PROMPT: Could you rewrite everything from the line containing "Click the green" down to the line containing "Looking at the screenshot, I should coord(631,884).", changing "green" to "blue" and leaving the rest untouched?

++++ INPUT ++++

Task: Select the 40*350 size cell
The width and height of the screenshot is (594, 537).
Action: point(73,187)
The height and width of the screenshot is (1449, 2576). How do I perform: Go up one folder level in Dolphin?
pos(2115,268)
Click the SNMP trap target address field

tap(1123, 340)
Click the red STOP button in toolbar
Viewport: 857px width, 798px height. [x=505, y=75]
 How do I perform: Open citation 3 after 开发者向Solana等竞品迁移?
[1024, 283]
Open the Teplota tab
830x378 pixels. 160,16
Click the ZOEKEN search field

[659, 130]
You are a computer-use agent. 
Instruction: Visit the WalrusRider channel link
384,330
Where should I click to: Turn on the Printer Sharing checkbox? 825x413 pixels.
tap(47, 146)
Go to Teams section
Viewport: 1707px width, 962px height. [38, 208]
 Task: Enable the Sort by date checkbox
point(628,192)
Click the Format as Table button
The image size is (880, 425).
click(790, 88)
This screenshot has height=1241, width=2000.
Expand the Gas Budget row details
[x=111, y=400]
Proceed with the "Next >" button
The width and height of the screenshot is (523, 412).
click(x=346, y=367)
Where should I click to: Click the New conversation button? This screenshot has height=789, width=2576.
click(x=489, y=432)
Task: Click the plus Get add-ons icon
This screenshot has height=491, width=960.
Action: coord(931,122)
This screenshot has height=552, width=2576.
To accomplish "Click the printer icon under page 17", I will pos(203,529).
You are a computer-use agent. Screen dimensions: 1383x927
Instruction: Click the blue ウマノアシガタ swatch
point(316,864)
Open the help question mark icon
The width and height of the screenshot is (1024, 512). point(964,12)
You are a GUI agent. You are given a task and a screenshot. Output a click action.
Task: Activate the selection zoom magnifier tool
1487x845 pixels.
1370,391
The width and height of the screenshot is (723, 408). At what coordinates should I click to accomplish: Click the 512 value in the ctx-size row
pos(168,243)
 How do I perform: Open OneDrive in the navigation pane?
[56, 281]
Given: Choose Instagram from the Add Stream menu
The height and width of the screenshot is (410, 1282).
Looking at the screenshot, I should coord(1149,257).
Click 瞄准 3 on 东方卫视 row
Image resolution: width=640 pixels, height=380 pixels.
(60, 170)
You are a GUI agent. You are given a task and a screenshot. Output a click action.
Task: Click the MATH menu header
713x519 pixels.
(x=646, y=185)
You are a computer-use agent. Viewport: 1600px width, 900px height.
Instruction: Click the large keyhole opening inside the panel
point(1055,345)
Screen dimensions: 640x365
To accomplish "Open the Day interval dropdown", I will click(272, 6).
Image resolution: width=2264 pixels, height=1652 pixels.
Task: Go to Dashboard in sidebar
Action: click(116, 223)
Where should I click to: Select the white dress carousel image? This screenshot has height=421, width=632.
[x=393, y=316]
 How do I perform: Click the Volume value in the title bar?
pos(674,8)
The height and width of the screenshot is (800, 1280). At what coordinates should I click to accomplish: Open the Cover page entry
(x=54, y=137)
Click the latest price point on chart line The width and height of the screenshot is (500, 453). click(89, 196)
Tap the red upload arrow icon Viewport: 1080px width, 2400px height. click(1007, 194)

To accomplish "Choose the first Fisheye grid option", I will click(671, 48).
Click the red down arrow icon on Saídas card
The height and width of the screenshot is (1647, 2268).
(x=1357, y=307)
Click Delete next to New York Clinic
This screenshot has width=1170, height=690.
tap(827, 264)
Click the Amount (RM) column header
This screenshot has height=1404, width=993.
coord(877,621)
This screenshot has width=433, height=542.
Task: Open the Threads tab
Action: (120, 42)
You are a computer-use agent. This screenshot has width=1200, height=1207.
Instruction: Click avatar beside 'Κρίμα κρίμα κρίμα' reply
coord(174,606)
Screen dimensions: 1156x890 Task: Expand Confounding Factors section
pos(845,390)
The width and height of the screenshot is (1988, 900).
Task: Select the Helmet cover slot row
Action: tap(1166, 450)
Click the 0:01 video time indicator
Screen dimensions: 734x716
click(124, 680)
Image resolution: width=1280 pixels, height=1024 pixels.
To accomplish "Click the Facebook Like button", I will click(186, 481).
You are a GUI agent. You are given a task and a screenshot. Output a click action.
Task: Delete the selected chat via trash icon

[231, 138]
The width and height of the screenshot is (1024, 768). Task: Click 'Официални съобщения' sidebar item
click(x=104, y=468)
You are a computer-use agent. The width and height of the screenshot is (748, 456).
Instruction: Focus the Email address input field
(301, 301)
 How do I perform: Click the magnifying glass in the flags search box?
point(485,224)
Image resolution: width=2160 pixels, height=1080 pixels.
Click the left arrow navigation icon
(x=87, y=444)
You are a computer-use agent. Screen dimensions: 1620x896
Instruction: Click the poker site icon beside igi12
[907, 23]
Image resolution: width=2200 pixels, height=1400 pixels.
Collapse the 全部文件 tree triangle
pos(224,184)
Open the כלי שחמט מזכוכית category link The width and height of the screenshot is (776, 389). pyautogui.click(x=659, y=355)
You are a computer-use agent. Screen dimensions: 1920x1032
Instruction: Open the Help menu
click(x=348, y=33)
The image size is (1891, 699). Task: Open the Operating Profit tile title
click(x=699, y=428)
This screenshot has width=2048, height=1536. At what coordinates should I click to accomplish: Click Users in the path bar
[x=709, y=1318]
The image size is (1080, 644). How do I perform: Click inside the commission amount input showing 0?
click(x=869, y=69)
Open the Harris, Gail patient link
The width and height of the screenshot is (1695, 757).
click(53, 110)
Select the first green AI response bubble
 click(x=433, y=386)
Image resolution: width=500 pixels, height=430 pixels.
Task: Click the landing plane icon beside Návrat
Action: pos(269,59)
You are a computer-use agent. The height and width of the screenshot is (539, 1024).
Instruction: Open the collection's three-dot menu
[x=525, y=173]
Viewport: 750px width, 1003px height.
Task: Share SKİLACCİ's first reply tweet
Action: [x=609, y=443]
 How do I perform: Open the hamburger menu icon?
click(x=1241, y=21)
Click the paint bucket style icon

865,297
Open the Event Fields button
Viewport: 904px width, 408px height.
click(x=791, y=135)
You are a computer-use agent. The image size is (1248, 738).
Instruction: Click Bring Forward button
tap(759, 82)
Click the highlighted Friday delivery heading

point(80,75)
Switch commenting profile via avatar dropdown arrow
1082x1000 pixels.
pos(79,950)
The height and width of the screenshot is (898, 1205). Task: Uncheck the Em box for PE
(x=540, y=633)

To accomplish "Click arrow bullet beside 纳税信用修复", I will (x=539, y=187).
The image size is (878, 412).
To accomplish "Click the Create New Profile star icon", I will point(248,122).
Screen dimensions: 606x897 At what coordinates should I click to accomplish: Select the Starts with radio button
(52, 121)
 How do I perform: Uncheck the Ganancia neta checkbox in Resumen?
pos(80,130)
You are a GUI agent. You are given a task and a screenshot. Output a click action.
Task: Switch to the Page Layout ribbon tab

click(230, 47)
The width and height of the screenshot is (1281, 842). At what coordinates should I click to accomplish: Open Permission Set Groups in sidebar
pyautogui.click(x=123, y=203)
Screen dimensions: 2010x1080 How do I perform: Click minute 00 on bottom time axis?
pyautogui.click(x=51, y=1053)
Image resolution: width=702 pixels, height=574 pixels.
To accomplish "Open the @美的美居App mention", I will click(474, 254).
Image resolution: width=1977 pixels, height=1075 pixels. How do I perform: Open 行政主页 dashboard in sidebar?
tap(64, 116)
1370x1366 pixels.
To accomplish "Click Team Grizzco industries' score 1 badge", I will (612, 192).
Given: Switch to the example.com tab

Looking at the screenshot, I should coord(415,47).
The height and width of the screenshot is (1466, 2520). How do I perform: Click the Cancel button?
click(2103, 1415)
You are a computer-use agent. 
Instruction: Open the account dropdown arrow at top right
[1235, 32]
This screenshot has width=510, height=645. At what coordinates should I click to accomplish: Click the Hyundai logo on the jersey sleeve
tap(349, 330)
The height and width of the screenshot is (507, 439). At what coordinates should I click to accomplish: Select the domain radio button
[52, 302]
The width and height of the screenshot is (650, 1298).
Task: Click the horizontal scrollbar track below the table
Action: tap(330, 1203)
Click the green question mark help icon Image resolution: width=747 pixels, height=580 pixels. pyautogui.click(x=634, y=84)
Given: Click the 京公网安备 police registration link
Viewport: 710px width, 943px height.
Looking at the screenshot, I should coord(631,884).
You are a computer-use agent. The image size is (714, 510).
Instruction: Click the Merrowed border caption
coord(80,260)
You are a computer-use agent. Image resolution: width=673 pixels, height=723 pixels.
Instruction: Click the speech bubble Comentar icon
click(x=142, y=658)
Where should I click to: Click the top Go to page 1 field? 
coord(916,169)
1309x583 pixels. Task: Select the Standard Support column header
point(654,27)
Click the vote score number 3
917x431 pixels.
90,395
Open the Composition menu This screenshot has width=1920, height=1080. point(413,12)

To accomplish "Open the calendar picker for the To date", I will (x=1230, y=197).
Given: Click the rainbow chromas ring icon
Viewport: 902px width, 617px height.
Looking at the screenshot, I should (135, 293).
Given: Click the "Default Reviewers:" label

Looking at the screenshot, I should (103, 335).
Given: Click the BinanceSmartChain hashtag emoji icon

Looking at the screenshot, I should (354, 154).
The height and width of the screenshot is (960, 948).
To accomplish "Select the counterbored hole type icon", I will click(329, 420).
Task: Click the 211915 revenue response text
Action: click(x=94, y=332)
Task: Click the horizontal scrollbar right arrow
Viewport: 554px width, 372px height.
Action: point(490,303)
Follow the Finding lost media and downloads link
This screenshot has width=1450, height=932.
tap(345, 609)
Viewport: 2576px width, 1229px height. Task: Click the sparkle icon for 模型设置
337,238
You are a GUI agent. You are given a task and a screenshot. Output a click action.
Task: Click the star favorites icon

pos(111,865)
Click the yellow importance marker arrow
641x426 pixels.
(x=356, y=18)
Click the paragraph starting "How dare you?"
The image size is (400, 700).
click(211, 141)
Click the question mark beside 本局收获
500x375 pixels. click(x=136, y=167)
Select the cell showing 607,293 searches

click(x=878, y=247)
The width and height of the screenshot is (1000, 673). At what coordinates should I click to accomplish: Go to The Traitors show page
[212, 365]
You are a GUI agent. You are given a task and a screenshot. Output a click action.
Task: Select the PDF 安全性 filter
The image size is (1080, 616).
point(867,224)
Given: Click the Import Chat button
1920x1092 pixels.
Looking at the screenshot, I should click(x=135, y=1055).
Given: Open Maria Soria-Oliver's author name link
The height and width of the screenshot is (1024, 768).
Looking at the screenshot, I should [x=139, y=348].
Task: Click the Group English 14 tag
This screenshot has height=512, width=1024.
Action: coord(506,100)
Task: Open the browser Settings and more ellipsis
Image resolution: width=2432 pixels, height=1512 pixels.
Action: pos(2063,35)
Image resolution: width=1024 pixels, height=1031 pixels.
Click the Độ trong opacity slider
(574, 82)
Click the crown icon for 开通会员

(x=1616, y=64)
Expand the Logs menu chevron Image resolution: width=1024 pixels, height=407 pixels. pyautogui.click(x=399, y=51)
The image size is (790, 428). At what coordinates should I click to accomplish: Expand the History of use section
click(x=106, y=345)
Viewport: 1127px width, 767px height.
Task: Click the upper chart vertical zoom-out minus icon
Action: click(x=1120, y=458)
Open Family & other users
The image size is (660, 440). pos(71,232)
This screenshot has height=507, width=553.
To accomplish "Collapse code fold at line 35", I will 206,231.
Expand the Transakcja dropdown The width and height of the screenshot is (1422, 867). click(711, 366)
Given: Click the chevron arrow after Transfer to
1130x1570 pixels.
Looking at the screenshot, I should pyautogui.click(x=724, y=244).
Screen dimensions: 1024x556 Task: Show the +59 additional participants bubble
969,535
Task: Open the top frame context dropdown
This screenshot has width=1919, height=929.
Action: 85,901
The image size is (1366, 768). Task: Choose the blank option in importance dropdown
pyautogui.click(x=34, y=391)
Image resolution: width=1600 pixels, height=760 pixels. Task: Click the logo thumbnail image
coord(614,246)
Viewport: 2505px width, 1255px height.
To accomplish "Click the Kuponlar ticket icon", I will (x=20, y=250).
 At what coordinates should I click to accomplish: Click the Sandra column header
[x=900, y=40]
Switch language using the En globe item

++++

FINISHED TASK:
Click the blue question mark help icon Image resolution: width=747 pixels, height=580 pixels. pyautogui.click(x=634, y=84)
Given: Click the 京公网安备 police registration link
Viewport: 710px width, 943px height.
Looking at the screenshot, I should coord(631,884).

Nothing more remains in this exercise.